Dış politikada 'diken azaltma': Sırada ne var?

SURİYE’deki iç savaşta dönüm noktası 2013 yılında yaşandı; Esad rejimi kimyasal silah kullandı, bunu ‘kırmızı çizgi’ ilan etmiş olan ABD Başkanı Obama yine de silah kullanmadı ve Suriye’de rüzgâr 2014 başından itibaren terse döndü.

Haberin Devamı

Türkiye açısından Irak’ın ardından Suriye’de de ümitsizlik, başarısızlık anlamına geliyordu bu terse dönme. Bütün halinde (Irak Kürdistanı ile olan bölge dışında) güney sınırımız güvenli olma ihtimalini uzun bir süre için kaybetmişti...

Bu değerlendirme bana ait değil, Türkiye’nin Dışişleri Bakanlığı ve hükümetine ait. Suriye’de rüzgârın terse dönmesi ve bunun da Türkiye’yi çok sıkıştıracak olmasını uzaktan izlemek yerine meseleye aktif olarak müdahil olma kararı alındı Ankara’da.

En önemli şey, bir üst düzey yetkilinin 2014 yazında İstanbul’da bir grup gazeteciye söylediği “Batı ile aradaki dikenleri azaltma” siyasetiydi.


TÜRKİYE'NİN ERMENİSTAN POLİTİKASI RAHATLAYACAK
Yapılan analiz belliydi: Türkiye açısından Ortadoğu coğrafyasının önemli bölümü artık ekonomik ve siyasi çıkar alanı olmaktan çıkmış, ‘güvenlik sorunları alanı’na dönmüştü; Türkiye’nin ekonomik ve siyasi olarak Batı’ya daha fazla dönmesi çok büyük önem kazanmıştı.

Ama Batı’ya dönüş için de engeller, ‘diken’ler vardı.

Neydi bu dikenler? 

Önce İsrail ile anlaşmazlık; ardından Kıbrıs’ta taraflar arasında barışı zorlayarak Türkiye’nin AB hedefini yeniden canlandırmak; IŞİD’e karşı koalisyonun ‘gönülsüz’ parçası olmak yerine savaşan unsur olarak koalisyona katılmak ve müttefiklere İncirlik’i açmak; Ermenistan’la olan sorunları aşmak için önce Ermenistan-Azerbaycan anlaşması için uğraşmak...

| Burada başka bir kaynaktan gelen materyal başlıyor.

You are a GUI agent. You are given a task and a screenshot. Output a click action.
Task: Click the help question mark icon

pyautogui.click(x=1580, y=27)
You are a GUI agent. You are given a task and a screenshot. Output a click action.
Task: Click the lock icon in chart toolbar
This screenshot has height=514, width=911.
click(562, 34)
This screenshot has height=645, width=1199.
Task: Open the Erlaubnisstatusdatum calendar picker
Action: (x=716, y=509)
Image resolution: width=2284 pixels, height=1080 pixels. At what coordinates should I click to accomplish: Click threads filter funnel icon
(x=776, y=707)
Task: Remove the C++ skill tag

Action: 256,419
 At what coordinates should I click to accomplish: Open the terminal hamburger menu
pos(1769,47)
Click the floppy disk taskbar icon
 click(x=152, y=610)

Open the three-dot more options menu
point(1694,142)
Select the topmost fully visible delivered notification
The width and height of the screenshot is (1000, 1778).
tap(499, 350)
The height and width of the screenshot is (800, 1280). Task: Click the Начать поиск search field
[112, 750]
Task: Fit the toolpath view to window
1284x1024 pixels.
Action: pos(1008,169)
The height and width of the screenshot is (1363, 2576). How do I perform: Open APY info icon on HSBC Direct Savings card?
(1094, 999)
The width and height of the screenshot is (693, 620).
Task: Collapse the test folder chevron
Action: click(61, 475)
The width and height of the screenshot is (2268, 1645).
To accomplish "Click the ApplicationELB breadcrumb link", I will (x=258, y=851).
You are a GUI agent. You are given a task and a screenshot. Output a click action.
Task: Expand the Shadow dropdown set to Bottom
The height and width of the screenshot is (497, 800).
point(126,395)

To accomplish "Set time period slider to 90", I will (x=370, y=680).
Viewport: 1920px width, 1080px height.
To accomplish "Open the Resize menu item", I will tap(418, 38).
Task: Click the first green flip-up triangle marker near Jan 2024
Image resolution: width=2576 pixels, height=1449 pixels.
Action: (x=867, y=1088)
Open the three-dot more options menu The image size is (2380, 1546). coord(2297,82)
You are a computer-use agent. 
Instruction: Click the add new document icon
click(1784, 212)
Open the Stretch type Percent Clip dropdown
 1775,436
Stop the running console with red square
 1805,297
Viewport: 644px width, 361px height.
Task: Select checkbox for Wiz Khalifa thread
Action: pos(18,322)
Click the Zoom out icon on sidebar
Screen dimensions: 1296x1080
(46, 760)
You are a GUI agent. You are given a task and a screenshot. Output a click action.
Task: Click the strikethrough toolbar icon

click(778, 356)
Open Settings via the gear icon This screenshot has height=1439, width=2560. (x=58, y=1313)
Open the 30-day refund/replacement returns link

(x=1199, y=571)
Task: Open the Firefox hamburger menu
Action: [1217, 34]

Sessiz ve derinden adımlar başladı; Başbakan olarak Recep Tayyip Erdoğan’ın onayıyla başlayan bu kapalı kapılar ardı diplomasi paketinin ilk hedefi İsrail anlaşmasıydı, çünkü İsrail tarafı anlaşmaya çok yatkındı ve bugün nihai aşamalarına gelen bu anlaşmanın ana hatları aslında 2014’te çoktan oluşmuştu, yine de gecikmeler oldu, işte taa 2016 ortasına kaldı.

Benzer şekilde, Kıbrıs’ta çözüm 2015’te bekleniyordu, plana göre iki tarafta referandumlar 2016 başında yapılacaktı, ama ciddi gecikmeler var. Yine de anlaşmanın çıkması umudu çok yüksek.

Arada Türkiye yaşanan mülteci krizini bir yerde fırsata çevirdi; Ege’ye ve Yunanistan’ın kapısına yığılan Suriyeli mültecileri, AB ile ilişkileri yeniden tanımlama konusunda bir kaldıraç haline getirdi Ankara.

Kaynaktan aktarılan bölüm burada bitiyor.